BAMresearch / bayem

Implementation and derivation of "Variational Bayesian inference for a nonlinear forward model." [Chappell et al. 2008] for arbitrary, user-defined model errors.
MIT License
2 stars 1 forks source link

Analytical example #25

Closed joergfunger closed 2 years ago

joergfunger commented 3 years ago

In order to test our methods (and maybe also to investigate the problem of the free enery being maximal in the first iteration), I think it might be advantageous to have an analytical test case, i.e. not prescribing noise on the data and then identify, but rather prescribe a linear model with a few data points, then derive the analytical solution (the exact posterior). Using VB we should then be able to exactly reproduce the result (even though it might not yield the exact mean) and we can even test the cov.

TTitscher commented 3 years ago

Check Chappel tutorial paper for an example. @aradermacher can you provide a link for that?

joergfunger commented 3 years ago

In 3.4 and 3.5 here a derivation for the normal distribution can be found.

TTitscher commented 3 years ago

To start the process, I try to summarize: The example in section 3.4 has a data set of n=30 entries with a given N(x, σ). Also there is prior knowledge N(M, τ). The posterior mean of (σ²M+τ²nx)/(nτ²+σ²) and variance (σ²τ²)/(nτ²+σ²) is derived analytically.

My idea would be to define a random dataset X with 29 entries according to N(x,σ) and pick the last entry such that the mean and variance is exactly met.

The we define the model error k(theta) = np.full(shape=30, fill_value=theta) - X and run VB. The posterior should then match the analytic values.

Would that be correct?

joergfunger commented 3 years ago

Why do you want to compute the last sample separately - just sample from some distribution (all 30), and then compute the sample mean variance?

TTitscher commented 3 years ago

I thought that it would be nice to exactly match the values from the book. But, indeed, your idea would be much simpler -- and would almost match the book values.

TTitscher commented 3 years ago

I coded the example from 3.4 here and the parameter posterior matches the analytic solution. Section 3.4.1 in the book is, I think, about updating the noise. Who is going to look into that?

joergfunger commented 3 years ago

Was there anyone volunteering to look into the analytical example @ajafarihub or @ic-lima ?

ajafarihub commented 3 years ago

I think, you @joergfunger mean an example, where we have both of mean and std to be identified (section 3.4.1. of the book chapter you posted), since Thomas has already provided the simpler example (only mean as unknown). To me it is not fully clear how to do that. I see for example that in the book chapter, eq. (3.4) gives us a joint distribution for our two parameters (mean and std), but the question is: how to compare this with the VB results? I am not sure, but maybe we would need - after using eq. (3.4) - to marginalize this joint distribution to obtain separate distributions for either of mean and std. Would that make sense?

Another way would be to forget about this formula (eq. 3-4) and compute the posteriors by means of a sampling method, which would directly give us individual distributions for each of mean and std.

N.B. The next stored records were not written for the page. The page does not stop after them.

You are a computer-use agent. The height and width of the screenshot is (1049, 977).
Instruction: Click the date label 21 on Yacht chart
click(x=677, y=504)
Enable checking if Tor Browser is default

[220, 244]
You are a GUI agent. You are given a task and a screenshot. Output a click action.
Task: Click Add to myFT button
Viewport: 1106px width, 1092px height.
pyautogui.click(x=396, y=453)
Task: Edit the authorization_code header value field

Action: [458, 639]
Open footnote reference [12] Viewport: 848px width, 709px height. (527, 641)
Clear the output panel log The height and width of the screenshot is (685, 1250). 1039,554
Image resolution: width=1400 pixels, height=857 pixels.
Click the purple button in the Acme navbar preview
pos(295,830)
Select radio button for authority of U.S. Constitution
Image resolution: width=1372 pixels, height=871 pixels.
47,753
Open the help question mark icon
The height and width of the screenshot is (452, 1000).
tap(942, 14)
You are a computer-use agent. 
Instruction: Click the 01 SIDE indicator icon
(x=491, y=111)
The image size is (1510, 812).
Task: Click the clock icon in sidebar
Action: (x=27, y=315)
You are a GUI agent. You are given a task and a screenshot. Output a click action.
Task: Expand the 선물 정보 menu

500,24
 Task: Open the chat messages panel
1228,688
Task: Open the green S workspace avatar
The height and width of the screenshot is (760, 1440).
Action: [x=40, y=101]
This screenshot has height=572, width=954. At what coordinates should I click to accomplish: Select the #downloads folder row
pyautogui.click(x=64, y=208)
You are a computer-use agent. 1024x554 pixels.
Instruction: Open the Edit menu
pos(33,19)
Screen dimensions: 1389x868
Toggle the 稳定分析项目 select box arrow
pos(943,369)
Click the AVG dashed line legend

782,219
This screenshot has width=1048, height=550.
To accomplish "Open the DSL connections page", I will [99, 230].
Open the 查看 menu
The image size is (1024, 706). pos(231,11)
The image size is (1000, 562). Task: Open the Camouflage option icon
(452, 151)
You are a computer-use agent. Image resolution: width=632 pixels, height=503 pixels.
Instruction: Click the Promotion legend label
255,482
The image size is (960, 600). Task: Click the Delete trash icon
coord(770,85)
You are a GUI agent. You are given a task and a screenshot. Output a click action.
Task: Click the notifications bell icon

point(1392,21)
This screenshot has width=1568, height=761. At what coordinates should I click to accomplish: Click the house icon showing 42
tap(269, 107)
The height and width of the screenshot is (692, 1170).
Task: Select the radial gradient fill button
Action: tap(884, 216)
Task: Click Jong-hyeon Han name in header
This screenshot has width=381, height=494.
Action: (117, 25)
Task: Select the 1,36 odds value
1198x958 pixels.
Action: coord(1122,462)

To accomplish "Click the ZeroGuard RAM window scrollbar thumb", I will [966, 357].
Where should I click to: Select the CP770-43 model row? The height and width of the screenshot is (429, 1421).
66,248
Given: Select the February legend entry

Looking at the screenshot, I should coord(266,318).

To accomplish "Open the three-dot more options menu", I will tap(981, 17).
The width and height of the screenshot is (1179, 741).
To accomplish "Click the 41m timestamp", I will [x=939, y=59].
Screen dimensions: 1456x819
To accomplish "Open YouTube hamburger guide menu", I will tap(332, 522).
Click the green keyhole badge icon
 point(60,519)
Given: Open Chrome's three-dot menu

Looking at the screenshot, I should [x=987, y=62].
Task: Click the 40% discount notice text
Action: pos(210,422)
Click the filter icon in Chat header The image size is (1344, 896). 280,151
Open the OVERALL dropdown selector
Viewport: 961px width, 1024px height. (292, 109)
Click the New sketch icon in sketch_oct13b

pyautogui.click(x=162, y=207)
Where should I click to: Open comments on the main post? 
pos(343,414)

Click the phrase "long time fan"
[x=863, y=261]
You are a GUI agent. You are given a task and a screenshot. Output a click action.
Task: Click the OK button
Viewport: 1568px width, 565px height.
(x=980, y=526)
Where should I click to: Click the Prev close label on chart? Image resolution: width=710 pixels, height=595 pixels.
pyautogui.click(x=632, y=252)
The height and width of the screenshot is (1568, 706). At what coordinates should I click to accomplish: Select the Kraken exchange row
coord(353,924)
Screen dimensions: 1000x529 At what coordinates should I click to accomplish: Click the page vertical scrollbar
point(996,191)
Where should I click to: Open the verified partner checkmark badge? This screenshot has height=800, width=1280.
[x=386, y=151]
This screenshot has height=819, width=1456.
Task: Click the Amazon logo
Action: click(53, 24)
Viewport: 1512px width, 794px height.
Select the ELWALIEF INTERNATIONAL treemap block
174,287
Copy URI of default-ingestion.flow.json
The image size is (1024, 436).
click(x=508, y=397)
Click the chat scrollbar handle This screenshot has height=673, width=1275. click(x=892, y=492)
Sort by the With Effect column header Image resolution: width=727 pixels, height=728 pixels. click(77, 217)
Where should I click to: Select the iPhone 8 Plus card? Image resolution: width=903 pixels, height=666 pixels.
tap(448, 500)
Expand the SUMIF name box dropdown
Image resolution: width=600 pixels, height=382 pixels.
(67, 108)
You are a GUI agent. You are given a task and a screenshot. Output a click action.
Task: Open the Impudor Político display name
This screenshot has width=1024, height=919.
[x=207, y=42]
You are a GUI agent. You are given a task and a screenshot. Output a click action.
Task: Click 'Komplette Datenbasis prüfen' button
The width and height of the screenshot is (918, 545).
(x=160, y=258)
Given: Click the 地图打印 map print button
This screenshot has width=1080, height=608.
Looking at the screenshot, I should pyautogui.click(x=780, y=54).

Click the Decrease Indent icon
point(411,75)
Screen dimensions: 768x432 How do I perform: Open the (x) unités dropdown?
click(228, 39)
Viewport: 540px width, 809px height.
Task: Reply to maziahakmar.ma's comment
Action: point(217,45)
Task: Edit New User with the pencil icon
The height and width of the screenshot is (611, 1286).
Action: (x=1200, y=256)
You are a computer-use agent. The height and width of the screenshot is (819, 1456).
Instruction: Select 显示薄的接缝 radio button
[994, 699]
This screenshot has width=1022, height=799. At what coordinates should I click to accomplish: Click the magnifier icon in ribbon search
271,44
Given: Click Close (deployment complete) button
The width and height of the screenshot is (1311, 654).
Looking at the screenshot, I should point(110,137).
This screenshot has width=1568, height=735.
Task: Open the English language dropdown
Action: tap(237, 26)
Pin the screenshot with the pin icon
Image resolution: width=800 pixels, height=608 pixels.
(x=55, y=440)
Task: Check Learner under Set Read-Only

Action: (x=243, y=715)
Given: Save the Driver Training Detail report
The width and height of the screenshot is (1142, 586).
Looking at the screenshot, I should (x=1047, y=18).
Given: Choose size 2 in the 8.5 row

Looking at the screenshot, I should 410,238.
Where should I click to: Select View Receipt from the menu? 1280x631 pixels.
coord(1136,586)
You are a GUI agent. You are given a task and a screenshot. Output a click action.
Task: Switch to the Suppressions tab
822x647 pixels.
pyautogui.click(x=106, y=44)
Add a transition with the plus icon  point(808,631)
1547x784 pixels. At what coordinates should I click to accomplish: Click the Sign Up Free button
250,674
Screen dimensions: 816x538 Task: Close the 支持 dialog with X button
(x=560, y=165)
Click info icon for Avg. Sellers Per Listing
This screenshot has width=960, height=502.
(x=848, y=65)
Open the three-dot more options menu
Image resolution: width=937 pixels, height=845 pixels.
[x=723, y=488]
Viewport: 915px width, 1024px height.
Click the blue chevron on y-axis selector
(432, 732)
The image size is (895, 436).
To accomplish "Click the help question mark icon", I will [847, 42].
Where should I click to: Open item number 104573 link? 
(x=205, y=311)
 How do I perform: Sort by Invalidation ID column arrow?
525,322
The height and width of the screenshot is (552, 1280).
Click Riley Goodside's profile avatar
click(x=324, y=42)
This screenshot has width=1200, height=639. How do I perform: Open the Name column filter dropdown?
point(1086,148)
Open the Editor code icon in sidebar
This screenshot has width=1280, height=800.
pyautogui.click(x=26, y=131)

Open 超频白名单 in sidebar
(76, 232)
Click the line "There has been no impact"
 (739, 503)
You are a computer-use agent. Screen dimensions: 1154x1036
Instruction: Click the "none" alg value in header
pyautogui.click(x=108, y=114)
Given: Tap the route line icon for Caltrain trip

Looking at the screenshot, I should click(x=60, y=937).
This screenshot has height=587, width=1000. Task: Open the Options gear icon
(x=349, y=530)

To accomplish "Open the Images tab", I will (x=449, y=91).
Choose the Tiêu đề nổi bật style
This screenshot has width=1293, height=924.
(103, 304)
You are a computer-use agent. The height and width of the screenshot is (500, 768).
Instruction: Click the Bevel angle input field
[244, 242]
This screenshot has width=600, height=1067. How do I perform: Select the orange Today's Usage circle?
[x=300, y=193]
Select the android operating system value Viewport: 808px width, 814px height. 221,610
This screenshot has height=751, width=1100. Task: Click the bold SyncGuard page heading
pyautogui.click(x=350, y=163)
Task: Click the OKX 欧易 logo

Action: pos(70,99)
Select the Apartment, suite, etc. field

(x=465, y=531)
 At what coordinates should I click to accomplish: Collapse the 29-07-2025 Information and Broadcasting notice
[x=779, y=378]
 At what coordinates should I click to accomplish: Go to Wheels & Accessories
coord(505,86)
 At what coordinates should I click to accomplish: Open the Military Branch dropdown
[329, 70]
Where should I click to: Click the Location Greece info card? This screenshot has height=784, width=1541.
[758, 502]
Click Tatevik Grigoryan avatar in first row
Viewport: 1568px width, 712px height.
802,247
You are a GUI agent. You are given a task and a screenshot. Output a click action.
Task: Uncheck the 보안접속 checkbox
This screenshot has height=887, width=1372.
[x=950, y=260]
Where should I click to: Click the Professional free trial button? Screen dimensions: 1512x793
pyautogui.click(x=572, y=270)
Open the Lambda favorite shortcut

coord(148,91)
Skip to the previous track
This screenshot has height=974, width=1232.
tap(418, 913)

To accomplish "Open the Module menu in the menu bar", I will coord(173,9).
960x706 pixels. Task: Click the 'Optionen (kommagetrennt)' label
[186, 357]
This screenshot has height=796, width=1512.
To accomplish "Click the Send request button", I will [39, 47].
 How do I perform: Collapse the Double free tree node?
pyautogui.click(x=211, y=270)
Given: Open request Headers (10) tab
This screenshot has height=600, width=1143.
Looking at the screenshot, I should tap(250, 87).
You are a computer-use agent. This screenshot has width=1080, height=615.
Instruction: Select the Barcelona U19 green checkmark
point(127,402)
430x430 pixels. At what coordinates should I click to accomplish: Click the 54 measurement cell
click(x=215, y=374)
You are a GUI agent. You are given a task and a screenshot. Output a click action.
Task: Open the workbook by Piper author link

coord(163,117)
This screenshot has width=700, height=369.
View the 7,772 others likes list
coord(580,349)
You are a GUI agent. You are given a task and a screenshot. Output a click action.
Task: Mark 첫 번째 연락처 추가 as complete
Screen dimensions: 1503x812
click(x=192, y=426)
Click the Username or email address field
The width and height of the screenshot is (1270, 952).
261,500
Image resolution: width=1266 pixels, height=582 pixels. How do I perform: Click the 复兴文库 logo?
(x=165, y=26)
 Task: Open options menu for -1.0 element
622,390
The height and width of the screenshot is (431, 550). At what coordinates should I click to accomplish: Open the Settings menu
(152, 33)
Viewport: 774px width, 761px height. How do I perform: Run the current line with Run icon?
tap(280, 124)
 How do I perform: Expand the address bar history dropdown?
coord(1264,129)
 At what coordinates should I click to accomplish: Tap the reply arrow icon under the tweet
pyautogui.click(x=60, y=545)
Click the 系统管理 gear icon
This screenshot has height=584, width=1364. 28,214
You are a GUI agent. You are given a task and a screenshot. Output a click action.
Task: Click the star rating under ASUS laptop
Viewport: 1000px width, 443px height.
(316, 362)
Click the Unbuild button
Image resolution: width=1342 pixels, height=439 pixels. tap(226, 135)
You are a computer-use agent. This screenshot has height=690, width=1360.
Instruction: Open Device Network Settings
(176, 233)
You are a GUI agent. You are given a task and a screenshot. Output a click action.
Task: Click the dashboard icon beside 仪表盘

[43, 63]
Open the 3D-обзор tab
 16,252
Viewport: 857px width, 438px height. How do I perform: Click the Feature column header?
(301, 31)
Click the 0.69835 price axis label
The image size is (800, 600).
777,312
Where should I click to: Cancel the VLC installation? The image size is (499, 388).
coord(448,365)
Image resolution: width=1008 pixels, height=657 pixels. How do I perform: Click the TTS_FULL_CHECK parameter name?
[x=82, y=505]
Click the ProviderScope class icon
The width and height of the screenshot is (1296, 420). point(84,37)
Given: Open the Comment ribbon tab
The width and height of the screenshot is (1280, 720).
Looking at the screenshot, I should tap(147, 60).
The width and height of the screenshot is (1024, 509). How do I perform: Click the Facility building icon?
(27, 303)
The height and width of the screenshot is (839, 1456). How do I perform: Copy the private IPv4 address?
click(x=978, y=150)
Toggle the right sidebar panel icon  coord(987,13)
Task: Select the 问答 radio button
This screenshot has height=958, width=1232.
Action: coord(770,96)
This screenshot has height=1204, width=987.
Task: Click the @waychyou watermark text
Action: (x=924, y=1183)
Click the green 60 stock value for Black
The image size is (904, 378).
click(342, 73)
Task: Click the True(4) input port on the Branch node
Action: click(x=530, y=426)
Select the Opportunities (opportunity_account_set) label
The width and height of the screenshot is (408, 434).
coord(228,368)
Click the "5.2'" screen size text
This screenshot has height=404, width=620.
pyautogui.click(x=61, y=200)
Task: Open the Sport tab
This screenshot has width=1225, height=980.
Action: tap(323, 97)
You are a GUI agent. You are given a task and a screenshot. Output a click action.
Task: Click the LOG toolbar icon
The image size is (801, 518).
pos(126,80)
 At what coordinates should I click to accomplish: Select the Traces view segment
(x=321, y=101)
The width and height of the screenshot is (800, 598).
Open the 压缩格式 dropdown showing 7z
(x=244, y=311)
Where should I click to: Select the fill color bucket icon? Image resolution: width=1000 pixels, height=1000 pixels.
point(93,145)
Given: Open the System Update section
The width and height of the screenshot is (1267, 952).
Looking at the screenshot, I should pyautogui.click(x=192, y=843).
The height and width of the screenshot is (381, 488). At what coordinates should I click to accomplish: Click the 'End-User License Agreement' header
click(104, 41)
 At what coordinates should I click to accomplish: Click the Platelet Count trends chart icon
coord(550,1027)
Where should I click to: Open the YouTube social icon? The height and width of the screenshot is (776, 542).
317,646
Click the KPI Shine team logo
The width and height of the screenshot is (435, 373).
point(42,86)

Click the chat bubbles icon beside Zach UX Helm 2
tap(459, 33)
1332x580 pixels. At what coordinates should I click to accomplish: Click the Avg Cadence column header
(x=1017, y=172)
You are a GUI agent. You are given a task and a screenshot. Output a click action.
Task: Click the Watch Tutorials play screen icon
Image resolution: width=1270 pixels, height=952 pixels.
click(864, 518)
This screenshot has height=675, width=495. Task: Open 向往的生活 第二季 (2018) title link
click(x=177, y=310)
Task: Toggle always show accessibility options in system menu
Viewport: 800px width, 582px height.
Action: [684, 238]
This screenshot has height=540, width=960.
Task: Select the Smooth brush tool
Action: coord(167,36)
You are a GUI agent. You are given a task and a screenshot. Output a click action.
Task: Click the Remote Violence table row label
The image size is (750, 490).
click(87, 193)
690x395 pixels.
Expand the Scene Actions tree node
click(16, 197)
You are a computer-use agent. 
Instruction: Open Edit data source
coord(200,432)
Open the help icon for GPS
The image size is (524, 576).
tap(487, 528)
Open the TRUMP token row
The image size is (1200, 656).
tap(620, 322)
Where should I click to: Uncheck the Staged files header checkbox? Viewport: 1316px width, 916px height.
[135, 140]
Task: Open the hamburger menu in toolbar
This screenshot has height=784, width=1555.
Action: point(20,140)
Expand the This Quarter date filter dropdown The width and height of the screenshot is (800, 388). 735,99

TTitscher commented 3 years ago

On page 67 of the book above, they derive an analytic solution sigma² ~ InvGamma(a, b) with formulas for a and b. I'm sure that this could be related to the precision of VB that is precision = 1. / sigma² ~ Gamma(shape, scale). That would be my starting point.

ajafarihub commented 3 years ago

I am not quite sure ... . We know that, the counterpart of sigam^2 (of the book) in the VB method is inv(Lambda). But, the inverse gamma distribution mentioned in the book is under an important assumption: "if μ is considered fixed". So IMO, it is a conditional distribution and therefore is not the counterpart of Lambda in the VB, which should be a marginalized distribution I think. This difference is also quite clear from another fact that, the precision (of parameters) in the VB has a normal distribution (not Gamma).

joergfunger commented 3 years ago

There is a subsequent chapter in the book, where bot mu and sigma are identified.

ajafarihub commented 3 years ago

I prepared this for the case of having both unknown mean and sigma. It is based on the marginalization of eq. (3.4) in the document we referred to above.